» **Activity**
Look through the data that follows and say how many of its lines contain "screenshot", giving the number only.

» **Dataset**
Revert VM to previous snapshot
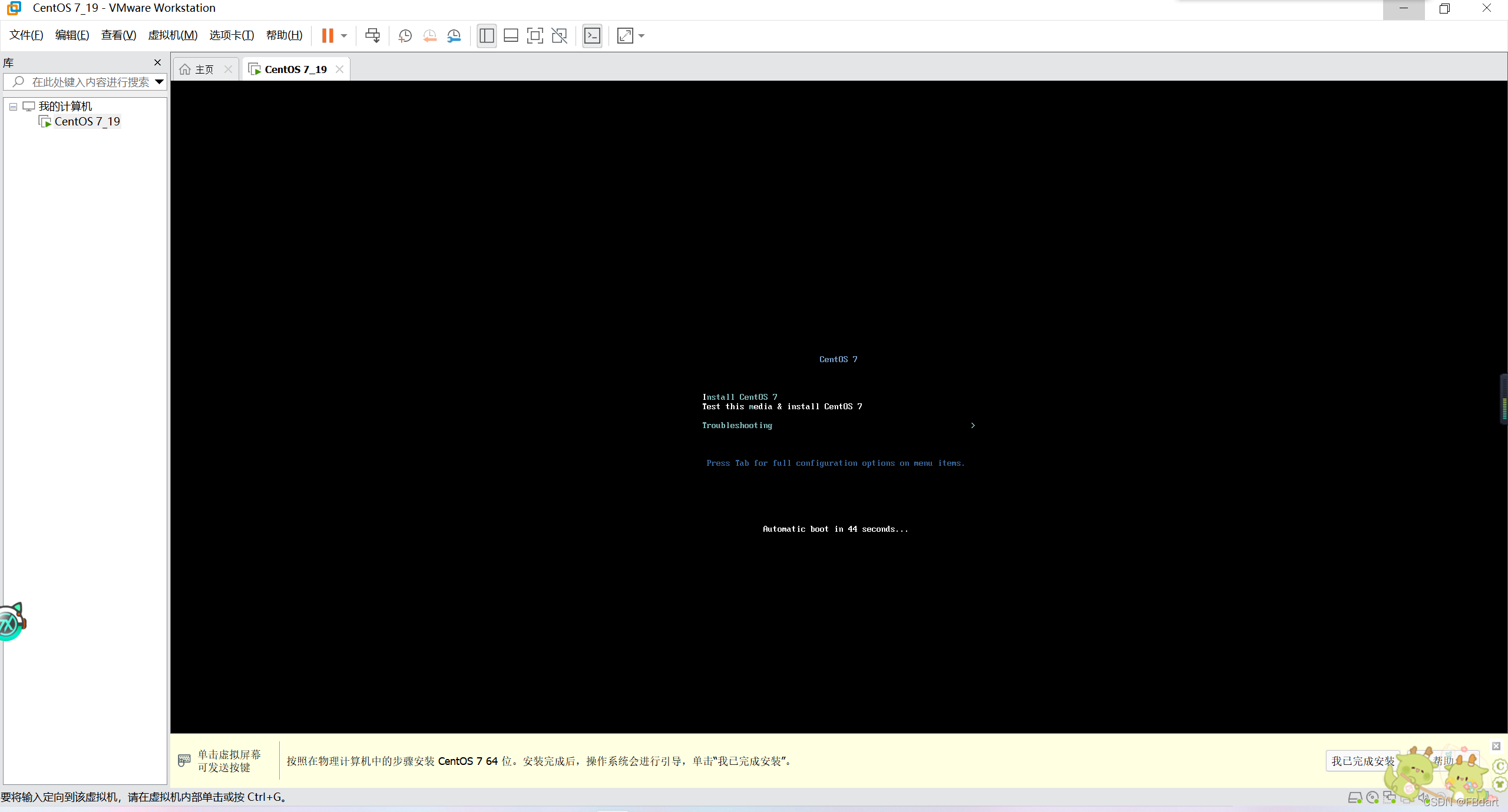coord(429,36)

...

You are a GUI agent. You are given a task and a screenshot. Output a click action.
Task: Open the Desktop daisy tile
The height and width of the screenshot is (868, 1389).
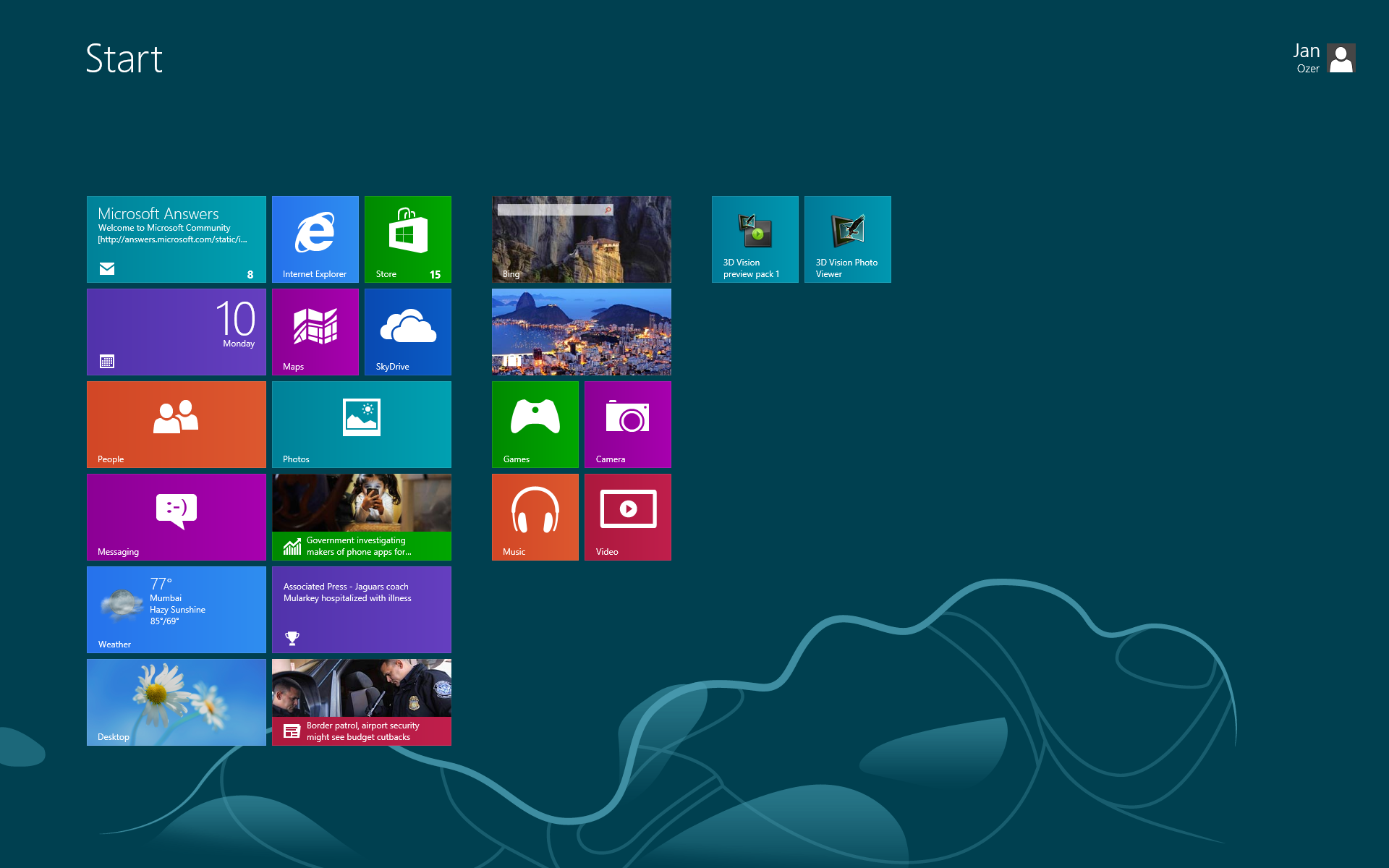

--

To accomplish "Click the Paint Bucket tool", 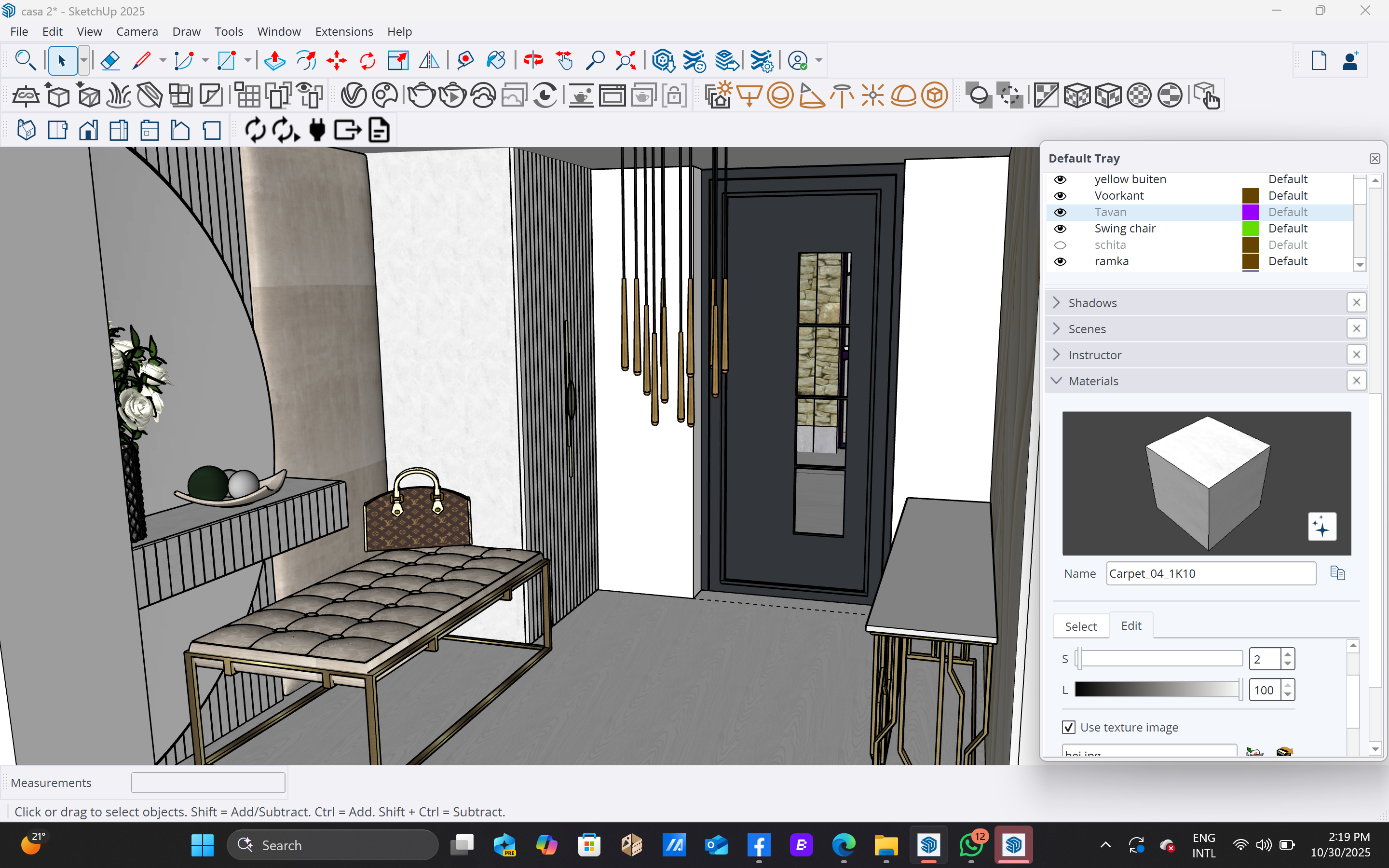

» **Result**
2